-------- Page text
Black Friday Sale! Save huge on InvestingProGet up to 60% off

Oil Creeps Higher Ahead of Potential OPEC+ Supply Cut

Published 05/09/2022, 10:16 am
© Reuters.
LCO
-
CL
-

By Ambar Warrick

Investing.com-- Oil prices rose on Monday, recovering some ground after bruising losses last week as investors awaited details on potential OPEC production cuts from a meeting later in the day.

London-traded Brent oil futures rose 1.4% to $94.59 a barrel, while U.S. West Texas Intermediate futures rose 1.6% to $88.30 a barrel by 20:08 ET (00:08 ET).

Crude prices slumped between $6 and $8 over the past week as growing concerns over a global economic recession severely crimped the outlook for crude demand. Traders are fearing an extended economic slowdown in the United States as the Federal Reserve embarks on a monetary tightening cycle.

Reports that the U.S. and Iran are nearing a revival of the nuclear deal also dented crude prices with the prospect of a supply glut. Washington on Friday signaled that it was keen on striking a deal with Tehran, given that the U.S. is struggling with elevated inflation due to high fuel prices.
----------------
-------- Record set
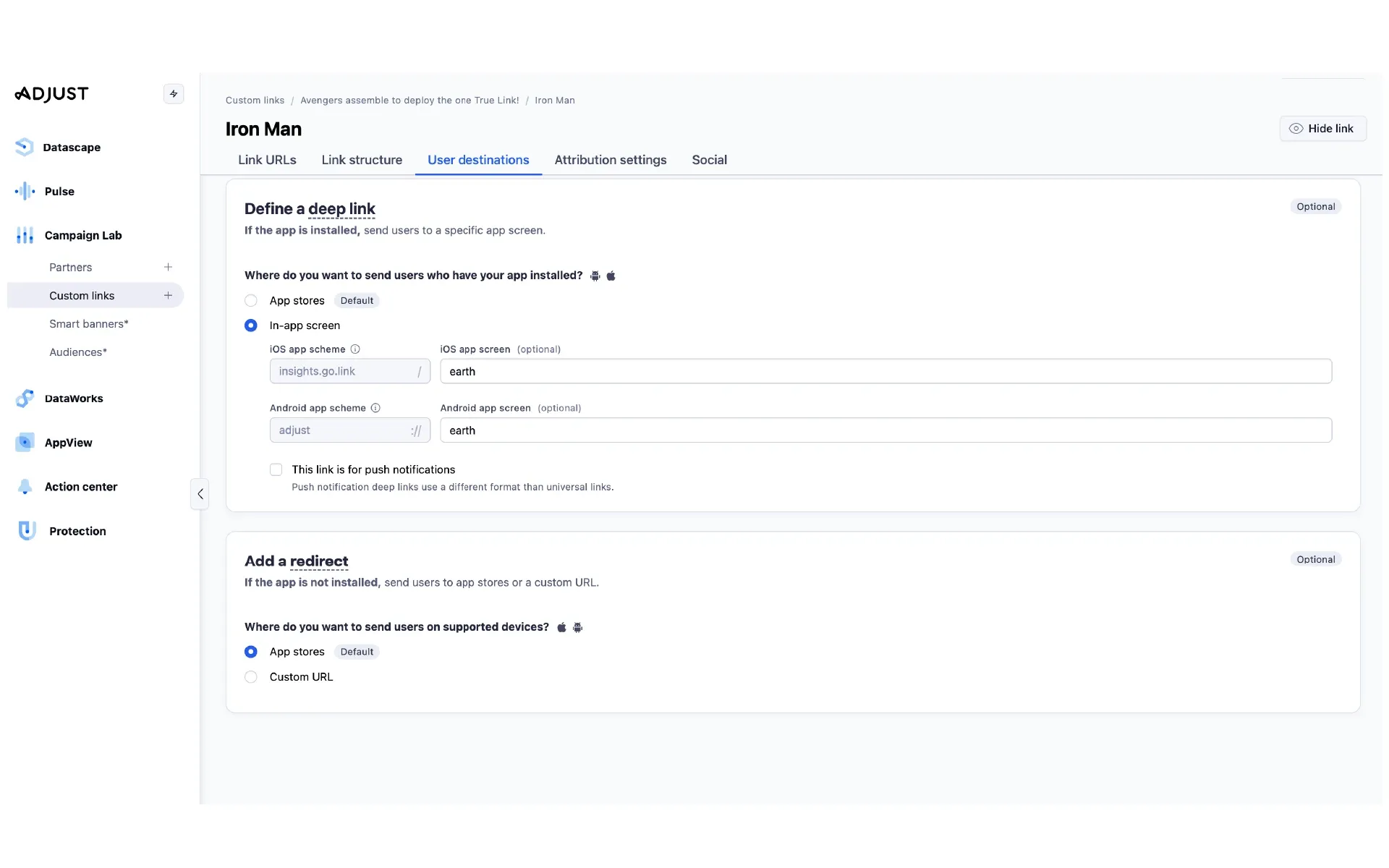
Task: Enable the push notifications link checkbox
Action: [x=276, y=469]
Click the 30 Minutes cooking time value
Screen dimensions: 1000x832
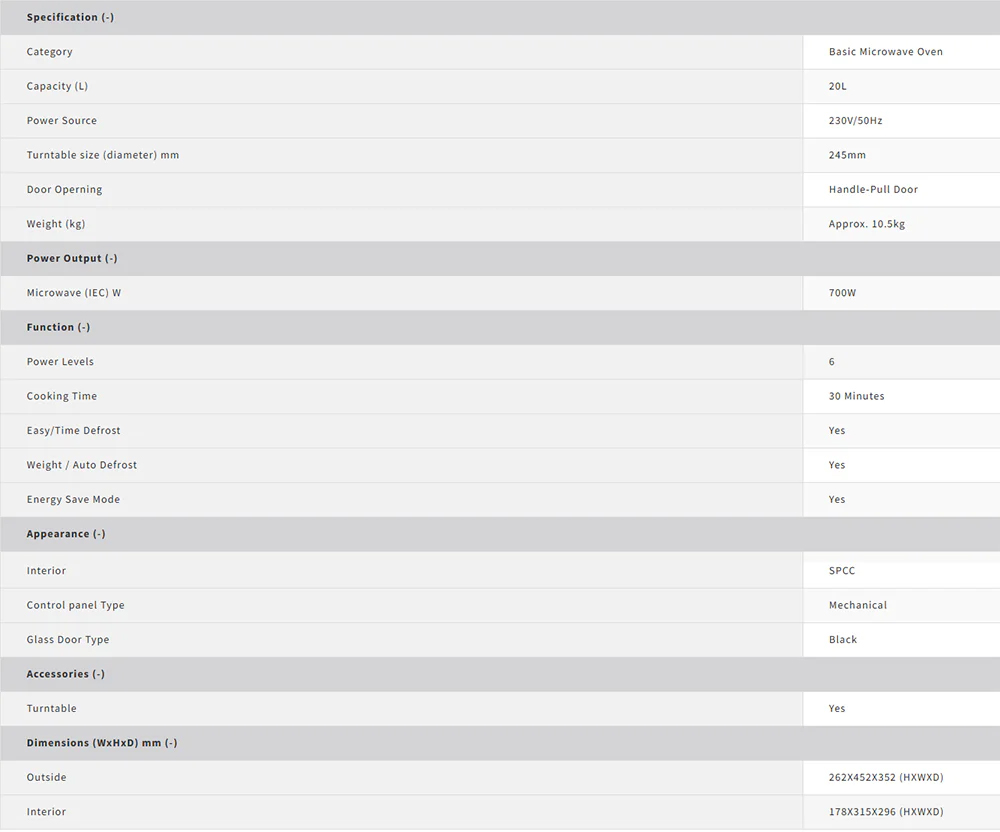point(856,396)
----------------
#### Tasks for this exercise:
**a)** From the oil price article, output the stretch from "London-traded Brent oil" through "monetary tightening cycle.", copied word for word.
**b)** Using the oil price article, mark each statement yes or no, and quote the words that settle it: (i) Brent oil futures rose 1.4% on Monday. (ii) Crude prices slumped by more than $10 over the past week. (iii) Reports that the U.S. and Iran are nearing a revival of the nuclear deal pushed crude prices up.

#### Expected answers:
**a)**
London-traded Brent oil futures rose 1.4% to $94.59 a barrel, while U.S. West Texas Intermediate futures rose 1.6% to $88.30 a barrel by 20:08 ET (00:08 ET).

Crude prices slumped between $6 and $8 over the past week as growing concerns over a global economic recession severely crimped the outlook for crude demand. Traders are fearing an extended economic slowdown in the United States as the Federal Reserve embarks on a monetary tightening cycle.

**b)**
(i) Yes: "London-traded Brent oil futures rose 1.4% to $94.59 a barrel"
(ii) No: "Crude prices slumped between $6 and $8 over the past week"
(iii) No: "Reports that the U.S. and Iran are nearing a revival of the nuclear deal also dented crude prices with the prospect of a supply glut"